With spark.sql.exchange.reuse enabled and pruningHasBenefit, insertPredicate creates (inserts into the given pruning plan) a Filter logical operator with a DynamicPruningSubquery expression (with onlyInBroadcast flag based on spark.sql.optimizer.dynamicPartitionPruning.reuseBroadcastOnly and pruningHasBenefit).

Otherwise, insertPredicate returns the given pruningPlan logical query plan unchanged.

Configuration Properties

insertPredicate is configured using the following:

pruningHasBenefit¶

pruningHasBenefit(
  partExpr: Expression,
  partPlan: LogicalPlan,
  otherExpr: Expression,
  otherPlan: LogicalPlan): Boolean

Column Statistics

pruningHasBenefit uses Column Statistics (for the number of distinct values), if available and spark.sql.optimizer.dynamicPartitionPruning.useStats is enabled.

pruningHasBenefit computes a filtering ratio based on the columns (references) in the given partExpr and otherExpr expressions.

One Column Reference Only

pruningHasBenefit supports one column reference only in the given partExpr and otherExpr expressions.

With spark.sql.optimizer.dynamicPartitionPruning.useStats enabled, pruningHasBenefit uses the Distinct Count statistic (CBO stats) for each attribute (in the join condition).
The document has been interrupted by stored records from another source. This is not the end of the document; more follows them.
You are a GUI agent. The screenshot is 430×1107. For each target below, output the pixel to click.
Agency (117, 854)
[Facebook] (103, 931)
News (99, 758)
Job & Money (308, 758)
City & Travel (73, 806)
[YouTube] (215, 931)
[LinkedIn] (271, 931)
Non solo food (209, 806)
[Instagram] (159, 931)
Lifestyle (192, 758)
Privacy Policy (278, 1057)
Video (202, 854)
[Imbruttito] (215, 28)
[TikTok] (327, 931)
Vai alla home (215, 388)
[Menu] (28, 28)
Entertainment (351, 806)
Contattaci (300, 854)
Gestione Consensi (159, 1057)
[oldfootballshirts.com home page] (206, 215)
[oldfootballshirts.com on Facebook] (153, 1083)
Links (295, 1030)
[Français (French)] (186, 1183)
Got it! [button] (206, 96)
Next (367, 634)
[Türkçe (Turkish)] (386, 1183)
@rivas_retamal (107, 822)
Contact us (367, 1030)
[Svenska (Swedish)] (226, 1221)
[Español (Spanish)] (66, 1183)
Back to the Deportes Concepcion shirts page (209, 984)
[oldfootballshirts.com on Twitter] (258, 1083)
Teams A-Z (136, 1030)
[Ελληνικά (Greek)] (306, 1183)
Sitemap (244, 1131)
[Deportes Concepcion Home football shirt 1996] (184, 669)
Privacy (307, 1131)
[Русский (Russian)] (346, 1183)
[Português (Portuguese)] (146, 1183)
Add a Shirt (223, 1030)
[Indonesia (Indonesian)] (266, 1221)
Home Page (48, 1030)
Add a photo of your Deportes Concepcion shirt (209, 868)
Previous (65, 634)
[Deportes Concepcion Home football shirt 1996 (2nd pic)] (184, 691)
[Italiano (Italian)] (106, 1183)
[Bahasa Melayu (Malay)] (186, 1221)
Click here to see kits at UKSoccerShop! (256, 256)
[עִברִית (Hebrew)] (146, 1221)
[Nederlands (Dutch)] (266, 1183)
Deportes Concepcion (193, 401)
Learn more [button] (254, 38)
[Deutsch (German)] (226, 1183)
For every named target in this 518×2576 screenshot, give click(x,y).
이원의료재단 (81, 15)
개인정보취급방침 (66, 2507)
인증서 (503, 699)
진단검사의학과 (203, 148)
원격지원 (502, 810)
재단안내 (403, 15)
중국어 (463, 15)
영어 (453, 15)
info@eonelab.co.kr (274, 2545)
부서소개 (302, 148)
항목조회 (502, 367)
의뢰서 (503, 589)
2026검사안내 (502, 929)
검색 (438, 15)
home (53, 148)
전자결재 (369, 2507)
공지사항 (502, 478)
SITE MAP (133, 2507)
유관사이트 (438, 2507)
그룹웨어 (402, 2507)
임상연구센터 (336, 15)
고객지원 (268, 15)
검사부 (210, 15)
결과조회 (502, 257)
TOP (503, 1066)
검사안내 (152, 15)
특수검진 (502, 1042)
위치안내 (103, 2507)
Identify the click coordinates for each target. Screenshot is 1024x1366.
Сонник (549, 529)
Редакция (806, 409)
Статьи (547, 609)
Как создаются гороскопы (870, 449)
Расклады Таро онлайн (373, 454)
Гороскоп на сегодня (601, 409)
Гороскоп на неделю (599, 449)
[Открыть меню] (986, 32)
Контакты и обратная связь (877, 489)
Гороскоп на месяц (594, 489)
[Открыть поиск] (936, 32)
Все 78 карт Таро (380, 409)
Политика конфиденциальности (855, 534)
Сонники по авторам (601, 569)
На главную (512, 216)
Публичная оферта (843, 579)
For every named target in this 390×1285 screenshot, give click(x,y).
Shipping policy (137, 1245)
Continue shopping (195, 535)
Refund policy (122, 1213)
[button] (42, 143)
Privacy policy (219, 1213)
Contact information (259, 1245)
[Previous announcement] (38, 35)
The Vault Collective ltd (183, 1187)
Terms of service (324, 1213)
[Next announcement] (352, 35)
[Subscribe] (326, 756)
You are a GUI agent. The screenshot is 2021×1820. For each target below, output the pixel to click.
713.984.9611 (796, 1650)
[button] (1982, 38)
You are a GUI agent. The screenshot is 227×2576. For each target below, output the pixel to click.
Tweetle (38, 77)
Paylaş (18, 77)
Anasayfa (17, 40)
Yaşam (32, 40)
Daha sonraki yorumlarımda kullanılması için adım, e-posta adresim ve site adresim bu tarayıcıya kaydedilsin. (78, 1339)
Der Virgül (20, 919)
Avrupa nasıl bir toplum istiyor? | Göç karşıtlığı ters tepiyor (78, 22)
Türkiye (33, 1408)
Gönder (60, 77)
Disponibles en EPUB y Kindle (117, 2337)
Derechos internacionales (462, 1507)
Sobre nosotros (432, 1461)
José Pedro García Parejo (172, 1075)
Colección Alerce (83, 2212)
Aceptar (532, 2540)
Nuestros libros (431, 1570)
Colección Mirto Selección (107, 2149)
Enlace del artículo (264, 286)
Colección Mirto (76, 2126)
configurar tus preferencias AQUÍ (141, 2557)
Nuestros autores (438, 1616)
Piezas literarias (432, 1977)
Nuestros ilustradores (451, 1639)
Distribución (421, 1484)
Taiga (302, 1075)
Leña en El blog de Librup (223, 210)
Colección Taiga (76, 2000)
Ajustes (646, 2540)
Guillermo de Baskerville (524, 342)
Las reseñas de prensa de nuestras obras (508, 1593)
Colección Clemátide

The filtering ratio is the ratio of Distinct Count of rightAttr to Distinct Count of leftAttr (remaining of 1) unless:

Distinct Count are not available or leftAttr's Distinct Count is 0 or negative
Distinct Count of leftAttr is the same or lower than of otherDistinctCount
There are more than one attribute in partExpr or otherExpr expressions

For such cases, the filtering ratio is spark.sql.optimizer.dynamicPartitionPruning.fallbackFilterRatio.

pruningHasBenefit calculates estimatePruningSideSize as the filtering ratio of sizeInBytes statistic of the given partPlan.

pruningHasBenefit is enabled (true) when estimatePruningSideSize is greater than calculatePlanOverhead of the given otherPlan logical plan.